- [THE DATA]
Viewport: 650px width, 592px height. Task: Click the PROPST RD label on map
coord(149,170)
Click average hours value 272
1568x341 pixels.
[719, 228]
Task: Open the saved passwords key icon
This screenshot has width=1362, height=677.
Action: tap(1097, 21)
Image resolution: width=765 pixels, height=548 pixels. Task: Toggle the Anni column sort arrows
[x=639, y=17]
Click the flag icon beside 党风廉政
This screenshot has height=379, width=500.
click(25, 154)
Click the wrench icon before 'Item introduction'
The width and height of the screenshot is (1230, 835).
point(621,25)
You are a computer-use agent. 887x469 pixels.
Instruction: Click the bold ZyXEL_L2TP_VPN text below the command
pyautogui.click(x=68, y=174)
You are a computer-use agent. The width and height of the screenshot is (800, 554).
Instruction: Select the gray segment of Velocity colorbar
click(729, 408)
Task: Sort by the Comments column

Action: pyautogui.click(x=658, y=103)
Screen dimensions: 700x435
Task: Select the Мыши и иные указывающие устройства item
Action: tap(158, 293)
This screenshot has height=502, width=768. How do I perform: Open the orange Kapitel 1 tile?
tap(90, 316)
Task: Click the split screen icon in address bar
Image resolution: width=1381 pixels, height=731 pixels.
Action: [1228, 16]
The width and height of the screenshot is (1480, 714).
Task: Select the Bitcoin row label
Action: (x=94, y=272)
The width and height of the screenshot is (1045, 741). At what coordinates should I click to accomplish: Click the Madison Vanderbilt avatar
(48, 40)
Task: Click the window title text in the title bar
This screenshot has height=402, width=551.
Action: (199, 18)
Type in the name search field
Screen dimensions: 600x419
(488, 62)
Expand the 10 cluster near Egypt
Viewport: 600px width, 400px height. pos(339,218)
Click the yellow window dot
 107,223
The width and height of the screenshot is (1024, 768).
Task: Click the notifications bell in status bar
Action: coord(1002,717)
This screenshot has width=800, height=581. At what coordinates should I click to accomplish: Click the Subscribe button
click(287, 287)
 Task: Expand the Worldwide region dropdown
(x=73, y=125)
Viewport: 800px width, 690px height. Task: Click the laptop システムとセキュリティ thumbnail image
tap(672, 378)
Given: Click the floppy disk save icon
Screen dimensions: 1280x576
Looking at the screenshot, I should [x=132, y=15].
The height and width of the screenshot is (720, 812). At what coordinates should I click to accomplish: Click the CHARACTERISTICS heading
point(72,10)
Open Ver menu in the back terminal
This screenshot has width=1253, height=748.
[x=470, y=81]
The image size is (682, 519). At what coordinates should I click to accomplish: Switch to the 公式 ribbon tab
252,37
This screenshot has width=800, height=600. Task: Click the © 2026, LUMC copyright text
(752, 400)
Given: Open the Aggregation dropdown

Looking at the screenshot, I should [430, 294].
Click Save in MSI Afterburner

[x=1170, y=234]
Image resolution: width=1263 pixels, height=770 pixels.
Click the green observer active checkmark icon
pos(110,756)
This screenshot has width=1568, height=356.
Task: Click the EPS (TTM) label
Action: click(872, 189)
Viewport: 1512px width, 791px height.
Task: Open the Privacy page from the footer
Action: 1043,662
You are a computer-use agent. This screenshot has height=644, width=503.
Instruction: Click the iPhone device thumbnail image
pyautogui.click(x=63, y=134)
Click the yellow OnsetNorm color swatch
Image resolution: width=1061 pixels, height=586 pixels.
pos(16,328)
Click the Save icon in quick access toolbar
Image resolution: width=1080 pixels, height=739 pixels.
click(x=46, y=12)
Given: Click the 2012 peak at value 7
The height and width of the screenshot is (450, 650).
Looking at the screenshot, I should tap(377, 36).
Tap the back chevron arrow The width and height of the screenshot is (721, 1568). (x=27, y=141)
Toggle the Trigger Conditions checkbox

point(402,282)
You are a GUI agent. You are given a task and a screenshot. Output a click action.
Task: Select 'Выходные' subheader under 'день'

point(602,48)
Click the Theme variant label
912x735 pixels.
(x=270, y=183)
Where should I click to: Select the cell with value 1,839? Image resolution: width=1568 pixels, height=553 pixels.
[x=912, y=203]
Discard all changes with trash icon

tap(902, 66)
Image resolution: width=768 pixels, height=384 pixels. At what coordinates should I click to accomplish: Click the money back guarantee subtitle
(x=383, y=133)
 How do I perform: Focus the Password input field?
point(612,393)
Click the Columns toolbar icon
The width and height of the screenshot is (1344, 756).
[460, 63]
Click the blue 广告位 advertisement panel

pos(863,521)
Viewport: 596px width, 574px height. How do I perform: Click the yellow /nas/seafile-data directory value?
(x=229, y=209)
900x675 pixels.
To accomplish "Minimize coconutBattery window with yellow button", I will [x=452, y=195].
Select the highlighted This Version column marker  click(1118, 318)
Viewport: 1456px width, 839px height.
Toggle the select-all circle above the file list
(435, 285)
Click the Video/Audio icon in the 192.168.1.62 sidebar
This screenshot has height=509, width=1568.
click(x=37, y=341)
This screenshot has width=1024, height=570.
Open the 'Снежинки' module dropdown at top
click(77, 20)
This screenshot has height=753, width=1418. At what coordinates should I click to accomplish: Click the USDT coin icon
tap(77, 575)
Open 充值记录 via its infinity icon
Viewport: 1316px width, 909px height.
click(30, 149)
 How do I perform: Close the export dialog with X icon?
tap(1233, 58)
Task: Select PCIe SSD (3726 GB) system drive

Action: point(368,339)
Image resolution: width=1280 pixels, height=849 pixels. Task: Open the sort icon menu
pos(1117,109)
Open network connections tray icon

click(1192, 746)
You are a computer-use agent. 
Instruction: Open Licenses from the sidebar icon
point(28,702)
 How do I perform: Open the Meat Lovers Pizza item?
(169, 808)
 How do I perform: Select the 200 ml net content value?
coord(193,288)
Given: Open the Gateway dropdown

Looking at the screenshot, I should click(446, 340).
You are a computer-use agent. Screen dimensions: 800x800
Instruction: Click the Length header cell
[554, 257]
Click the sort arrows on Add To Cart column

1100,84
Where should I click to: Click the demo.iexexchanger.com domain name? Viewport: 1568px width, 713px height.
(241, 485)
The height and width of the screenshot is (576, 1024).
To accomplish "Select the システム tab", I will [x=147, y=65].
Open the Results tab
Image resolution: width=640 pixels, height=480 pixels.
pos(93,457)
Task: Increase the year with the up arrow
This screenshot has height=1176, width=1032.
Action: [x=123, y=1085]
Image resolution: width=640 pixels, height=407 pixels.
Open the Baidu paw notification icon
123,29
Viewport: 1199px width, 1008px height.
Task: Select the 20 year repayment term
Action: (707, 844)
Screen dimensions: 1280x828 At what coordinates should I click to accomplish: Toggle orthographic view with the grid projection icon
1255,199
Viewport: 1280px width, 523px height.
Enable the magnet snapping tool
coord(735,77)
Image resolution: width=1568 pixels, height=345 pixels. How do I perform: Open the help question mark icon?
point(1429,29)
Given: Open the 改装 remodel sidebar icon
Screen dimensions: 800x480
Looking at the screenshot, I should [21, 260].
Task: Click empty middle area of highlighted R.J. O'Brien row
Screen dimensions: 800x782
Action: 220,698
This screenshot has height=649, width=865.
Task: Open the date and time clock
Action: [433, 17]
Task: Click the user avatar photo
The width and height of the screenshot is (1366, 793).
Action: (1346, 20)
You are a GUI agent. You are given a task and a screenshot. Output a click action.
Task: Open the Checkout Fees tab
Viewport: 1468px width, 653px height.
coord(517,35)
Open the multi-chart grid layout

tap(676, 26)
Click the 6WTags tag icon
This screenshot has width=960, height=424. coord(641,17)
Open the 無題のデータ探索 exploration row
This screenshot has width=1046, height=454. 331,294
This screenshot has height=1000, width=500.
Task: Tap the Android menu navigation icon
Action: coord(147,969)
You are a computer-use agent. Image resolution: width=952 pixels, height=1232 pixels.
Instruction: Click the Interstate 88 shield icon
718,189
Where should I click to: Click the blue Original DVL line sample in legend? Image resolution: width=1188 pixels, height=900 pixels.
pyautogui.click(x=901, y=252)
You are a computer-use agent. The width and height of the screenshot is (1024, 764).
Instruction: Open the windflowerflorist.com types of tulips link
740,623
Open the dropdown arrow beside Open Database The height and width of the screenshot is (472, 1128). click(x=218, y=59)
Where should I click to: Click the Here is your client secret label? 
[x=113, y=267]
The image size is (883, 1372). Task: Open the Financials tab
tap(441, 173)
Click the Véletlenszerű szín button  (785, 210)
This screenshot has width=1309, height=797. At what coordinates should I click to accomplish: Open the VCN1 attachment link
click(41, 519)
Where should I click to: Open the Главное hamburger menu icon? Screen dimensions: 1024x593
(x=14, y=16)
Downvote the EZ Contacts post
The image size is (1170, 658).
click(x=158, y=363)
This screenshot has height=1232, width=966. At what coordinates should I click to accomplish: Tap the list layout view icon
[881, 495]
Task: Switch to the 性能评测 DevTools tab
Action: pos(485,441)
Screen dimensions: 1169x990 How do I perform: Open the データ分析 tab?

- [TO DO]
Your answer should consist only of the lines above between the line holding "Image resolution: width=1280" and the line holding "Task: Increase the year with the up arrow", inclusive, each transcribed exactly.

- [WRITTEN SOLUTION]
Image resolution: width=1280 pixels, height=849 pixels. Task: Open the sort icon menu
pos(1117,109)
Open network connections tray icon

click(1192, 746)
You are a computer-use agent. 
Instruction: Open Licenses from the sidebar icon
point(28,702)
 How do I perform: Open the Meat Lovers Pizza item?
(169, 808)
 How do I perform: Select the 200 ml net content value?
coord(193,288)
Given: Open the Gateway dropdown

Looking at the screenshot, I should click(446, 340).
You are a computer-use agent. Screen dimensions: 800x800
Instruction: Click the Length header cell
[554, 257]
Click the sort arrows on Add To Cart column

1100,84
Where should I click to: Click the demo.iexexchanger.com domain name? Viewport: 1568px width, 713px height.
(241, 485)
The height and width of the screenshot is (576, 1024).
To accomplish "Select the システム tab", I will [x=147, y=65].
Open the Results tab
Image resolution: width=640 pixels, height=480 pixels.
pos(93,457)
Task: Increase the year with the up arrow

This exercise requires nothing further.